Enfin, la finalité de la philosophie en ressort elle-même transformée puisqu'il ne s'agit plus ici que
d'observer-commenter les faits ou plutôt le fait du sens culturel, pour s'intégrer, là encore, comme moment
organique dans l'auto-épanouissement de la civilisation esthétique, qui réduit l'homme à sa dimension
d'homo socius-pragmaticus essentiellement soucieux de sa reconnaissance par la médiation de sa
participation à un sens commun.
On peut penser ici, sur le plan polémique, à la figure du philosophe comme commentateur chaud du
devenir-monde esthétique et, sur un plan plus théorique, au deuxième « tournant linguistique »,
herméneutico-pragmatique (chez Nietzsche, Heidegger, Gadamer, Ricoeur, mais aussi Austin et Searle) et
non plus logico-mathématique, en tant que philosophie du langage ordinaire pensé comme pré-comprenant
toujours déjà une humanité irréductiblement vouée à la finitude historique, à la temporalité donc.

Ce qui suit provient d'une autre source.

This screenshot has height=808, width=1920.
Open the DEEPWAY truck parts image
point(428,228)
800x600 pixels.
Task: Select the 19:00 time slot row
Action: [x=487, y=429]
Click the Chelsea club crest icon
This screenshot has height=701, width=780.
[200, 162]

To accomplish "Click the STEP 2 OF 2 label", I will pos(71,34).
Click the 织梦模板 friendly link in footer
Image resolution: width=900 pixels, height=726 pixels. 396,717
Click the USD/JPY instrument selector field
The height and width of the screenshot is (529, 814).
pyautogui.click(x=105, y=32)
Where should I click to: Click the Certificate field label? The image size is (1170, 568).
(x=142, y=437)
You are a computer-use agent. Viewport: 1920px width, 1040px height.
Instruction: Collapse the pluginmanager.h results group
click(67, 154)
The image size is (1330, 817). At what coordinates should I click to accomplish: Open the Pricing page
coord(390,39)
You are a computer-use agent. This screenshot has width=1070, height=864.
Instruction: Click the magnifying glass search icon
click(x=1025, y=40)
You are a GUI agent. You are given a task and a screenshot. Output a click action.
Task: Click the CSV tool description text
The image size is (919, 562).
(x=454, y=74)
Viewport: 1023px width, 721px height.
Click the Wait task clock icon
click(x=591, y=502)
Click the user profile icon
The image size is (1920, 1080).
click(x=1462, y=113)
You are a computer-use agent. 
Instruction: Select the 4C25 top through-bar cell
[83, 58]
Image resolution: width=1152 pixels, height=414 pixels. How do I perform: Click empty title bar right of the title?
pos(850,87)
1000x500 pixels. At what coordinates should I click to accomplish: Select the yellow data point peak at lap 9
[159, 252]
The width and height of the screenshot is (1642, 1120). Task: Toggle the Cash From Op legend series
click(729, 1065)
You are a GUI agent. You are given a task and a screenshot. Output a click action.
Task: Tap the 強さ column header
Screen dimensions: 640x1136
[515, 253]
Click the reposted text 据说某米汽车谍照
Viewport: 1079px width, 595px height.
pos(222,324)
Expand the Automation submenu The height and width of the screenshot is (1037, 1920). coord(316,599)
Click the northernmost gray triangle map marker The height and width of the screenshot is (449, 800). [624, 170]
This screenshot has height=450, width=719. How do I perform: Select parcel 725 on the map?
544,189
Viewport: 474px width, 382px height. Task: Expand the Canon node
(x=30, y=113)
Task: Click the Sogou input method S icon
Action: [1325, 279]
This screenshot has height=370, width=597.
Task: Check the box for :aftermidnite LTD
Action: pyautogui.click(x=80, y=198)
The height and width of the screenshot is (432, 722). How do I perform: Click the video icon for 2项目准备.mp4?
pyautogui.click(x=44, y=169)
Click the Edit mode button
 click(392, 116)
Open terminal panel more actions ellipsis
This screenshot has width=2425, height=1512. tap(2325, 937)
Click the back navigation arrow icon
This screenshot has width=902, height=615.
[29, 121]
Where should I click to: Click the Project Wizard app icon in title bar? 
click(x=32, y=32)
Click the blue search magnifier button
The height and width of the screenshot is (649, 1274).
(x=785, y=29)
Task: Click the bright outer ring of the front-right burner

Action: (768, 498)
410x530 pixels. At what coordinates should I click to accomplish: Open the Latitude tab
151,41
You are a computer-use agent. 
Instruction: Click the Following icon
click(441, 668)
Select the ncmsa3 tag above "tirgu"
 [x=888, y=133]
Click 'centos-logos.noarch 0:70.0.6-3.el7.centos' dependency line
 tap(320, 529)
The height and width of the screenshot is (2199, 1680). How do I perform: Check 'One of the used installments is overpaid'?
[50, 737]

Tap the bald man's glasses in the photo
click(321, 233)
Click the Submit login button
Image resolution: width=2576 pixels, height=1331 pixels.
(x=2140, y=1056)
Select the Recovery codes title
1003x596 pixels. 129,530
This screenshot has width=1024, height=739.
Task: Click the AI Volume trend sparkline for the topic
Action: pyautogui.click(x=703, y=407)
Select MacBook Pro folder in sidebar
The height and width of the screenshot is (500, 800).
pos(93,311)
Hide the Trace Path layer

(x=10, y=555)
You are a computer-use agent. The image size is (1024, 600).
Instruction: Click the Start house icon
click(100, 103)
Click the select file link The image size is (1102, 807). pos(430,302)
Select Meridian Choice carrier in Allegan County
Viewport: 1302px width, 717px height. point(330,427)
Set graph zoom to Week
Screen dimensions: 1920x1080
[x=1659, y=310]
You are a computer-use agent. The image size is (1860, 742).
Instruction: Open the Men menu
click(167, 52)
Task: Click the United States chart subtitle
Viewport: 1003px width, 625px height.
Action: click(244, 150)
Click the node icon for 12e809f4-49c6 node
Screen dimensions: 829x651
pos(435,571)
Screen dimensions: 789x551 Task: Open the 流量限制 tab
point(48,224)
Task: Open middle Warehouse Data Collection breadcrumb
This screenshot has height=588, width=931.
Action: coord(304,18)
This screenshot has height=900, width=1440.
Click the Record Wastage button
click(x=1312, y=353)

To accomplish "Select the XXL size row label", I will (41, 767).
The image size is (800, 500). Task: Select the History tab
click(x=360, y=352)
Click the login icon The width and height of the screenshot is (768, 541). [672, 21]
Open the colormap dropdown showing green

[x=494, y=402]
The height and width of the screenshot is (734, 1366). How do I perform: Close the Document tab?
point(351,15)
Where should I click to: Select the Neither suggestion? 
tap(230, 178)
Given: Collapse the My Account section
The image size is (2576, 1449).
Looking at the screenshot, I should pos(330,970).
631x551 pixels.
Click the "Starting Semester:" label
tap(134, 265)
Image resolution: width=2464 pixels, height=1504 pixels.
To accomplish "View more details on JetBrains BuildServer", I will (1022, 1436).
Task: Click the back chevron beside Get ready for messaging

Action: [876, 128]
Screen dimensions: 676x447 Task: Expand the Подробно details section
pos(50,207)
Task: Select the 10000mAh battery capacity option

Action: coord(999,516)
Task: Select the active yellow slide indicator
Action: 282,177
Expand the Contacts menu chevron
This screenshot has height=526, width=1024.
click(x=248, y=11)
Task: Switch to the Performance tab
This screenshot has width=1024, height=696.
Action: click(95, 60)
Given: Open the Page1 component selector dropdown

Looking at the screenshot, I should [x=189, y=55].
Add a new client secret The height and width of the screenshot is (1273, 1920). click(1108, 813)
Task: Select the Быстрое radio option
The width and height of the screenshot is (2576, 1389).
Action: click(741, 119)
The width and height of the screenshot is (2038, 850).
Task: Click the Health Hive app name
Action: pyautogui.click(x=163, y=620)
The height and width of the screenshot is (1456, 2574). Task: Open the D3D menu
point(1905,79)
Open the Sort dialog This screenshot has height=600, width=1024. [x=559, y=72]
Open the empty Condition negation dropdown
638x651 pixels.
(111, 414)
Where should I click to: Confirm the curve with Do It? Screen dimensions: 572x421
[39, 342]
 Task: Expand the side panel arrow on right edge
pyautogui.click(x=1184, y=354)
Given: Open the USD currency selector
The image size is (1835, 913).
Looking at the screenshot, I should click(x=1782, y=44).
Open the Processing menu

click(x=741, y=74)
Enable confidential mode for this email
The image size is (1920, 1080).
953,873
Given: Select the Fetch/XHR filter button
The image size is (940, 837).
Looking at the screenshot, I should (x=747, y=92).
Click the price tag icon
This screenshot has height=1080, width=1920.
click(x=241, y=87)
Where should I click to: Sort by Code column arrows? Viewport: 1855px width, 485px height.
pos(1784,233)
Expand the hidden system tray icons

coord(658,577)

En nous
référant à nouveau à Badiou, nous pourrions parler ici de la « suturation » poétique de la philosophie,
pensée et pratiquée comme l'un des beaux-arts, langage poétique, fragment esthétique, aphorisme
métaphorique, à l'encontre de la philosophie scientifique conceptuelle et spéculative idéelle, conçue comme
théorie ou système surtout. [Il n’est pas jusqu’à l’institution scolaire elle-même qui ne soit exhortée à se
convertir en « communauté éducative » constituant essentiellement un « lieu de vie » pédagogique de type
présentatif-analogique, l’école étant alors pensée et pratiquée comme un sous-ensemble métaphorique de la
démocratie multiculturelle, pouvant et devant œuvrer à la refondation du lien social et politique et même de
la loi de la cité globale].
Ne s'agit-il pas, là encore (mais de façon opposée et complémentaire à la fois de la précédente),
d'une véritable réduction-dissolution de la philosophie [comme de l’école] dans une hyper-herméneutique
organique accompagnant-justifiant le devenir-monde de la civilisation esthétique, qui pourrait bien n’être
que le supplément d’âme de la civilisation mécanique, comme le signifie Apel lorsqu’il fait remarquer que
« la philosophie néopragmatiste du common sense (…) s’oppose à ceux qui veulent améliorer le monde »
(dans Penser avec Habermas contre Habermas, 1989, pp. 41-42) ?
Joël GAUBERT
N.B. : pour une intégration-dépassement de ces "transformations" de la philosophie d'un point de vue
critique et auto-critique, voir J. Gaubert, Quelle fondation symbolique pour la culture ?, dans
"L'Enseignement philosophique", Paris, 2006.